Virtual teams need a set of tools to facilitate their work. One already mentioned is an up-to-date contact directory for everyone on the team; another is critical company contacts. A third tool is a central repository for all their work products. A product such as Microsoft's SharePoint enables team members to check out documents for update, track who has checked out which document, post announcements, and so on. This reduces time lost shuffling a document between team members through e-mail. Supervisors can see progress on-line by what is complete and what is checked out. Also, if someone leaves the team, his or her documents are already available for the replacement person to work on.
Instant messaging (IM) is a very tool for virtual workers. When someone is stuck on a long conference call, with the mute button engaged, that person can monitor the meeting and still exchange information through IMs. Instant messaging is ideal when a quick answer is all that is needed.
An on-line "Break Room" provides a place where team members can gather to swap ideas and discuss work, processes, or anything else on their minds. This is a place where the virtual team can exchange stories, much as they might do in the company lunchroom. The team manager must monitor the content exchanged to ensure that nothing violates company guidelines. This is also a great place to post notices, celebrate company anniversaries, and share other information.

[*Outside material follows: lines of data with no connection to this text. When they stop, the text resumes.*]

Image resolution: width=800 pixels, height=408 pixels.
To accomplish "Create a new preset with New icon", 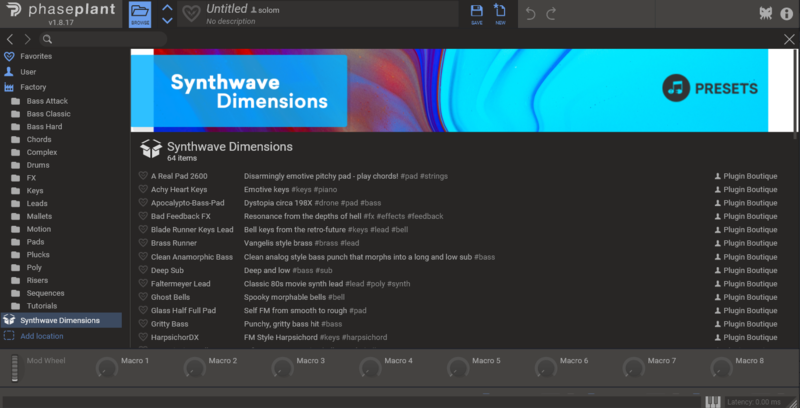I will pos(500,14).
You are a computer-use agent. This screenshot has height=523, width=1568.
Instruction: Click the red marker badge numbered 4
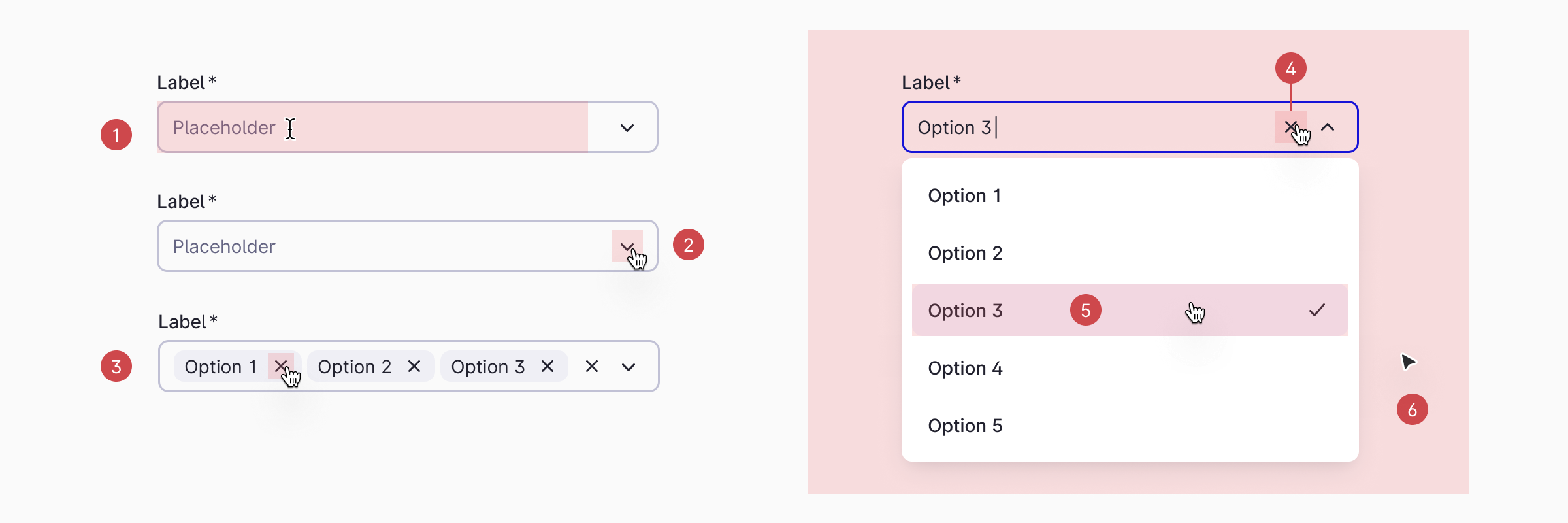[x=1292, y=69]
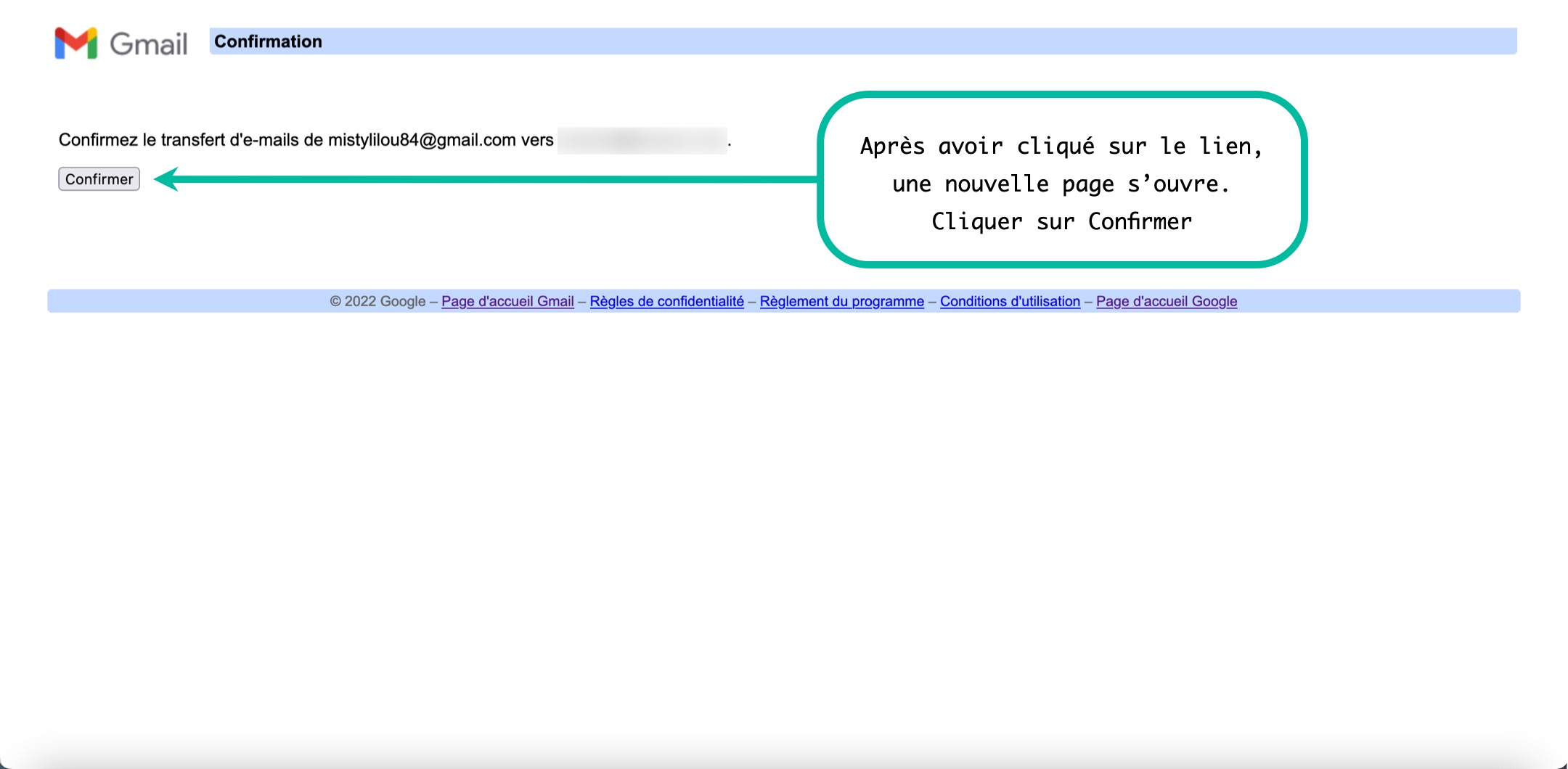Click the mistylilou84@gmail.com address text
Image resolution: width=1568 pixels, height=769 pixels.
[x=421, y=140]
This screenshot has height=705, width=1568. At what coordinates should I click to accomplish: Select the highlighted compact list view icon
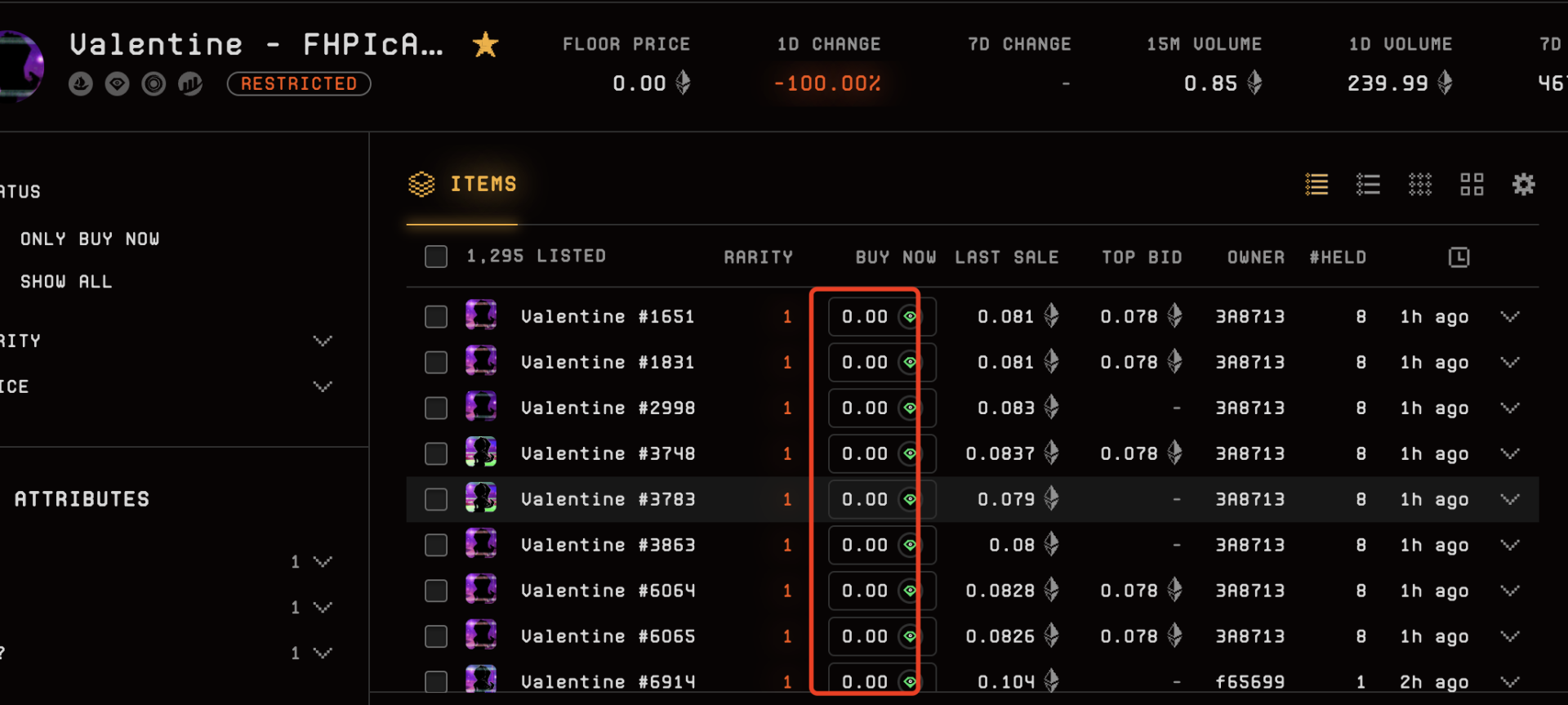coord(1316,185)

Some companies establish Wikis that can be used by both virtual and on-site office workers. These are places to gather and share ideas about company processes, problems, benefits, and best practices. Team members can jump in and out of these to add information or research issues. Wikis also help to build team cohesion, as individual ideas are discussed, validated, and expanded.
IS A VIRTUAL OFFICE IN YOUR FUTURE?
Long ago, virtual workers were called telecommuters. This was because they used dial-up telephone connections to communicate with the main office. The communications were slow and were designed to be very basic. Complex tasks were held until the workers came into the office and used a directly connected terminal.
This arrangement was a big leap forward for people who traveled constantly to visit customer sites. For example, salespeople could enter orders directly into the order processing computer instead of mailing or calling them in. However, the equipment was bulky and slow. It was not suitable for working from home.
Modern technology has changed this situation. Most people have at least one personal computer at home, and they are experienced at using it. They likely also have a high-speed internet connection. Another enabling technology is a personal cellular phone, along with a dedicated telephone line at home. Taken together, these tools enable people to communicate verbally and electronically at a speed and capacity equal to equipment in the office.
As Figure 12-3 illustrates, people working from home have a higher quality of life. No more stressful commutes through severe weather. They stay snug at home and ready to work.
Virtual workers function about the same way as other office team members. They participate in meetings, interact with customers, create software, solve technical problems, work toward objectives, and deliver their work product to the people responsible for the next step in the process. All of these things can be accomplished without their physical presence.